• Data listing:
:::::

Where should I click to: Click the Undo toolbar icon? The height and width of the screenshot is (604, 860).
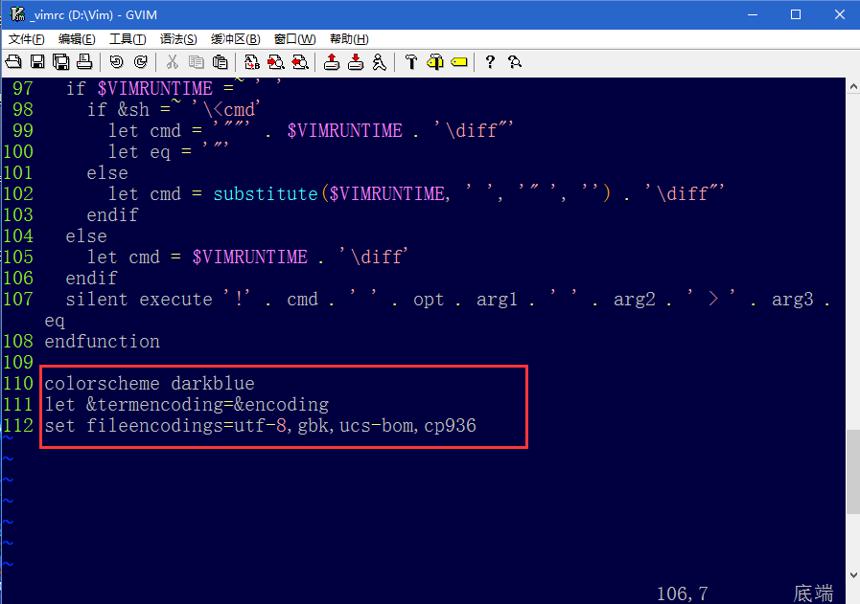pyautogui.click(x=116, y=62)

:::::

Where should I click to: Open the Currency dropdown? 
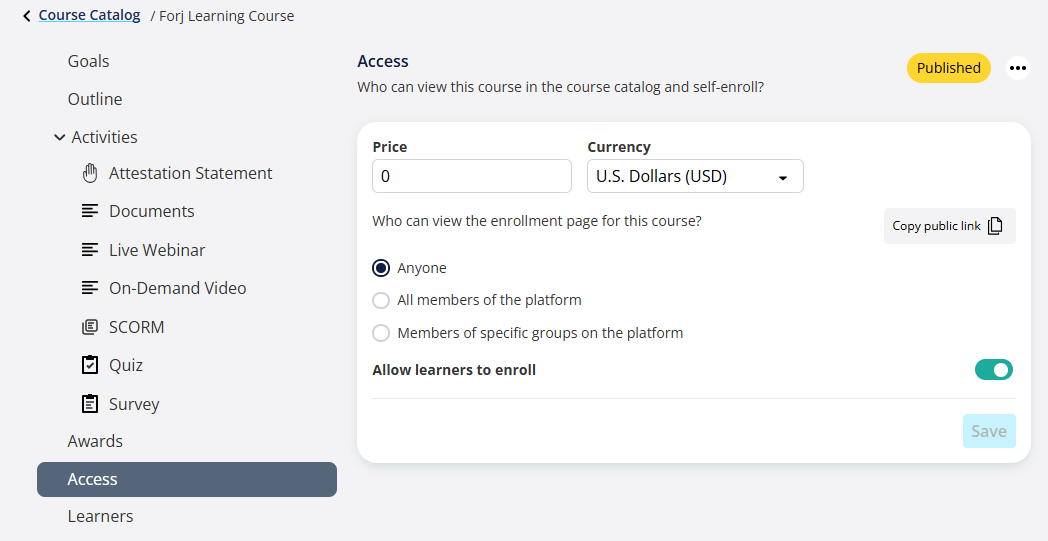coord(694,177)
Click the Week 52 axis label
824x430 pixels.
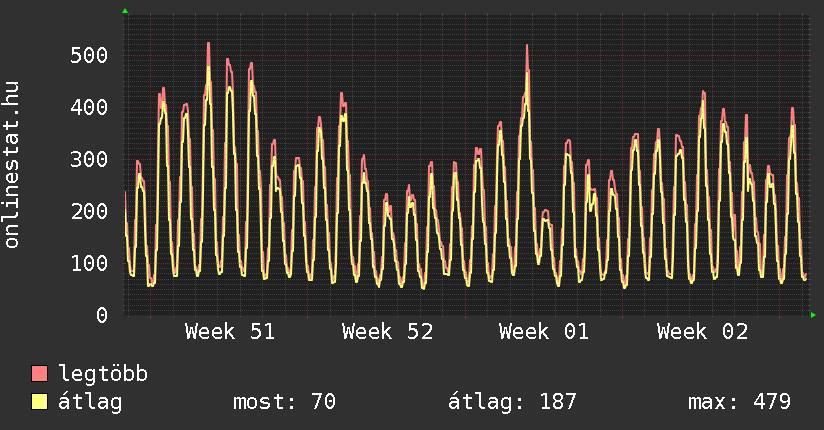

:::::

• Task requirements: Print, word for word, the lines above that run from the line containing "Where should I click to: Open" to the line containing "824x430 pixels.", both included. Keep the pictures out.

• Exercise output:
Where should I click to: Open the Currency dropdown? 
coord(694,177)
Click the Week 52 axis label
824x430 pixels.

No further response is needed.